WORK TO COMPLETE: Look through the records below for the line with "The width and height of the screenshot is (980, 531)." and the line with "Open the speech", then return those lines and all lines between, exactly.

Records contained in a dataset:
□ □ □ □ □ □ □
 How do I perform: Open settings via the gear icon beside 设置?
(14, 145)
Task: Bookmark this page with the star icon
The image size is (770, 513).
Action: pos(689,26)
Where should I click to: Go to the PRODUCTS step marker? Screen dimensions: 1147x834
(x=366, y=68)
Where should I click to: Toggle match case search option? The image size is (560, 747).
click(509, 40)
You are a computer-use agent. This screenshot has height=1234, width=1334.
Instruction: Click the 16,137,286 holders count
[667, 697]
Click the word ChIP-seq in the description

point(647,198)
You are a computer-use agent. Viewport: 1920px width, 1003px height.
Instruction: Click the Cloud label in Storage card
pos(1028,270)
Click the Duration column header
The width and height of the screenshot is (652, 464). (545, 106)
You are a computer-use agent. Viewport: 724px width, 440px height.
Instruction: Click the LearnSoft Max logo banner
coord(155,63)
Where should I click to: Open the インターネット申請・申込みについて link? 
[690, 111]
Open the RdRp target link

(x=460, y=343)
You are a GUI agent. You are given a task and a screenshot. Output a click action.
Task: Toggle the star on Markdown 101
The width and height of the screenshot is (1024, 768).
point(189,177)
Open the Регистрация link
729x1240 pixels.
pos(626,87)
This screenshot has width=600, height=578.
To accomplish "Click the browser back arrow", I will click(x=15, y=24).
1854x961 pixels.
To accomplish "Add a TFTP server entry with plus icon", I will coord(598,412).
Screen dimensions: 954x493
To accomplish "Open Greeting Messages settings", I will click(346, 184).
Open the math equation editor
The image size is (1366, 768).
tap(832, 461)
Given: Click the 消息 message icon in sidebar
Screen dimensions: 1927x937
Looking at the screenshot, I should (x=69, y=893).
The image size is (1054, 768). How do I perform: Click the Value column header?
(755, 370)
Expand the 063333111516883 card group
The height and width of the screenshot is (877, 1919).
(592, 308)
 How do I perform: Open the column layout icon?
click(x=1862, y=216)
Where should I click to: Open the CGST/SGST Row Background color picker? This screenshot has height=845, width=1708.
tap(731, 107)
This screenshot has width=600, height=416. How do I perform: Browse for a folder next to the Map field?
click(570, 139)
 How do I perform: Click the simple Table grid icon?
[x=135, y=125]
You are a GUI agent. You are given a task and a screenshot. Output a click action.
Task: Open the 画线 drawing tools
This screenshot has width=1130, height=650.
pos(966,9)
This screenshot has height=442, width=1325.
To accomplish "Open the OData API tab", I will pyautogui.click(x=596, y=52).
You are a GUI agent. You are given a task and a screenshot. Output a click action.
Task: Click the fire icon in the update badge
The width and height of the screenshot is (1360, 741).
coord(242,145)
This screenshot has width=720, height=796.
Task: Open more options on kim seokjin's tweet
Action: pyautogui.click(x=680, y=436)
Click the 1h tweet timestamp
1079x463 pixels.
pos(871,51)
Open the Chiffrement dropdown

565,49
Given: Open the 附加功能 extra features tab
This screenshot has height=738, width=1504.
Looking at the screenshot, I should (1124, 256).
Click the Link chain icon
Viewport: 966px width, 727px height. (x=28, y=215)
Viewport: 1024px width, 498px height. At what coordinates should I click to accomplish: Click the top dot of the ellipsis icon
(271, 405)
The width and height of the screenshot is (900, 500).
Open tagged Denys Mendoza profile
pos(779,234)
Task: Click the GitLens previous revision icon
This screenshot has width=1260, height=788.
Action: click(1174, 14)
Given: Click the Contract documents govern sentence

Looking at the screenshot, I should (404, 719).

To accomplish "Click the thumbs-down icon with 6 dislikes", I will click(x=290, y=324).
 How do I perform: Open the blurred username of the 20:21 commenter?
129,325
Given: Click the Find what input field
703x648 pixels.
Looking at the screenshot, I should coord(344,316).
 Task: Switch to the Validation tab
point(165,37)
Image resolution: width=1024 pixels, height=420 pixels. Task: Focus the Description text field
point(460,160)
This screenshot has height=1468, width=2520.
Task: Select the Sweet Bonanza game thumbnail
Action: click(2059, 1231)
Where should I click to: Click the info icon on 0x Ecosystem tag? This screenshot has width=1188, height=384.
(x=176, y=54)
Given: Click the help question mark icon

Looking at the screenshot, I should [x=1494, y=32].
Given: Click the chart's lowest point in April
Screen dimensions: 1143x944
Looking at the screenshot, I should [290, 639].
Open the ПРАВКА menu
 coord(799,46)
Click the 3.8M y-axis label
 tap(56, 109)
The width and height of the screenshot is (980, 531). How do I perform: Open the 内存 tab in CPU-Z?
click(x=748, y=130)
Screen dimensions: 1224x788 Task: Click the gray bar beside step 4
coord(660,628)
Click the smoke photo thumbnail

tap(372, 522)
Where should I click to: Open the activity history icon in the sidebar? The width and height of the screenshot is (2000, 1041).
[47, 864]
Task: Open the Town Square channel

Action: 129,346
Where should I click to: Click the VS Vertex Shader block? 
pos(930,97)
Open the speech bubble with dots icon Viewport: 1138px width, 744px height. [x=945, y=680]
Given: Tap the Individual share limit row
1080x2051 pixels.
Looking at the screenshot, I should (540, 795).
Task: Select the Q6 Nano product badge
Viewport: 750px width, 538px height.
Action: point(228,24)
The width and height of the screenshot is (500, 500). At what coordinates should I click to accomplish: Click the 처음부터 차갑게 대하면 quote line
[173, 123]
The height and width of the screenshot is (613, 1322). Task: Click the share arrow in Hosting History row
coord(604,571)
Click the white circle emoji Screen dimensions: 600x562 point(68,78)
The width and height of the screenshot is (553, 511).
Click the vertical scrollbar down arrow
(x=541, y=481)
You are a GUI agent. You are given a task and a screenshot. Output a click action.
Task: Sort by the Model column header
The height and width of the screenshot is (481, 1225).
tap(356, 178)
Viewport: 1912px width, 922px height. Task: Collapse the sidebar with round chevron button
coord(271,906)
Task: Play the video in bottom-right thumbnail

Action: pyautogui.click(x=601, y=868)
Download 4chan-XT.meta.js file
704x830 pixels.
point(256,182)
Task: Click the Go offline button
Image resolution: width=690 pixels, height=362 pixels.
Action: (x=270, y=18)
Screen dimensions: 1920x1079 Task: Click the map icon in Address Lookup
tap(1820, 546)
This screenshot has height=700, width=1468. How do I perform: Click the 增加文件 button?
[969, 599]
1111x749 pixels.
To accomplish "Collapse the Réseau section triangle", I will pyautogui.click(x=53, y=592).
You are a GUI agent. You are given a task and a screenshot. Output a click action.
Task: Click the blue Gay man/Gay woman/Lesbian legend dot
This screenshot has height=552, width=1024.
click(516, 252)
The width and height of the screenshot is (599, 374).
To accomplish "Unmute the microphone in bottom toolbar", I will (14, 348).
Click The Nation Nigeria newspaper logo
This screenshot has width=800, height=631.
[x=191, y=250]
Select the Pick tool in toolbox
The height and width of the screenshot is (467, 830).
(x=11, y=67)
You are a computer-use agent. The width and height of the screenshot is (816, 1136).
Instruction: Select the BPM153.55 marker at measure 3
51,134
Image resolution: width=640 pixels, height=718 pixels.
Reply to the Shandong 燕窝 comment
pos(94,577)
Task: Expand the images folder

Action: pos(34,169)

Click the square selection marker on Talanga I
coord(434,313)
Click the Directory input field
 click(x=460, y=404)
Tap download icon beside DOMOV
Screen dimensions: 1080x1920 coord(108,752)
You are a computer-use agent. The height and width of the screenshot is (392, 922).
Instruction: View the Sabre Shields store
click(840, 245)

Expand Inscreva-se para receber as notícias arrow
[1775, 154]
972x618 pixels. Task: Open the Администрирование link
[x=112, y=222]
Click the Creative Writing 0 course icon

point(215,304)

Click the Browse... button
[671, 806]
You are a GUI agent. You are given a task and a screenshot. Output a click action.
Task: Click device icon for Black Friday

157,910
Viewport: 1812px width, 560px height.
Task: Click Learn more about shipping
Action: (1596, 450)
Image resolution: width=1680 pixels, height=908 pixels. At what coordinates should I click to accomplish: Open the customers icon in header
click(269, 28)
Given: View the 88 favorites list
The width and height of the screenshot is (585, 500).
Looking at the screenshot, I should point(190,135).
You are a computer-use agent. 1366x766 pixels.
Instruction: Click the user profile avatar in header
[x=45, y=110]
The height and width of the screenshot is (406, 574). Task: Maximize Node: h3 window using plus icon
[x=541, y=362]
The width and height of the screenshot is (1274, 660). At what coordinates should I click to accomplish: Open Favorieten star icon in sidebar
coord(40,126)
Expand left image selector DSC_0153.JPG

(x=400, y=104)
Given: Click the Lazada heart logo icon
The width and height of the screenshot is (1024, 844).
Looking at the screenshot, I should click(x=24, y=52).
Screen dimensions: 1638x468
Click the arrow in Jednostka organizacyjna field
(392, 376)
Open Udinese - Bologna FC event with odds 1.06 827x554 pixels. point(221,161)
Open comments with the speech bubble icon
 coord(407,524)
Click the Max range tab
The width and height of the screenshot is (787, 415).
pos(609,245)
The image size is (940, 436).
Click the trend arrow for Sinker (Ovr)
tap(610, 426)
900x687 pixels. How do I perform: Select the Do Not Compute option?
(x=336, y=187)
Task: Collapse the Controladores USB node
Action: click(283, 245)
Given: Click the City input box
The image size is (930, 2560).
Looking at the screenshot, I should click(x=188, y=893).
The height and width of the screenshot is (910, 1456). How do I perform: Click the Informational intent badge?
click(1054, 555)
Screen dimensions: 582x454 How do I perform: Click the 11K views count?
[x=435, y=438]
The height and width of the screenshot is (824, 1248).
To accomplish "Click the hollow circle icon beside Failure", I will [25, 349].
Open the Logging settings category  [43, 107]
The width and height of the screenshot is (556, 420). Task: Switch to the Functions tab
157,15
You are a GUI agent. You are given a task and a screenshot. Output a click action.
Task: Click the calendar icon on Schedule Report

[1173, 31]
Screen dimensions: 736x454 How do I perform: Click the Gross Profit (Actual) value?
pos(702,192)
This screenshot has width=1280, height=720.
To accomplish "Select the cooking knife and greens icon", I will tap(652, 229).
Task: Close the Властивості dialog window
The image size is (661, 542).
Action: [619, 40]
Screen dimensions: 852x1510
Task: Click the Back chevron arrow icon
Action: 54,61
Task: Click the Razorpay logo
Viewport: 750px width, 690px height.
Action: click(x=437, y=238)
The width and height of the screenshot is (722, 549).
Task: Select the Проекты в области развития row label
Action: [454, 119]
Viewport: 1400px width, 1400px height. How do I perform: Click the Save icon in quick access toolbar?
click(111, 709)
□ □ □ □ □ □ □
OUTPUT:
The width and height of the screenshot is (980, 531). How do I perform: Open the 内存 tab in CPU-Z?
click(x=748, y=130)
Screen dimensions: 1224x788 Task: Click the gray bar beside step 4
coord(660,628)
Click the smoke photo thumbnail

tap(372, 522)
Where should I click to: Open the activity history icon in the sidebar? The width and height of the screenshot is (2000, 1041).
[47, 864]
Task: Open the Town Square channel

Action: 129,346
Where should I click to: Click the VS Vertex Shader block? 
pos(930,97)
Open the speech bubble with dots icon Viewport: 1138px width, 744px height. [x=945, y=680]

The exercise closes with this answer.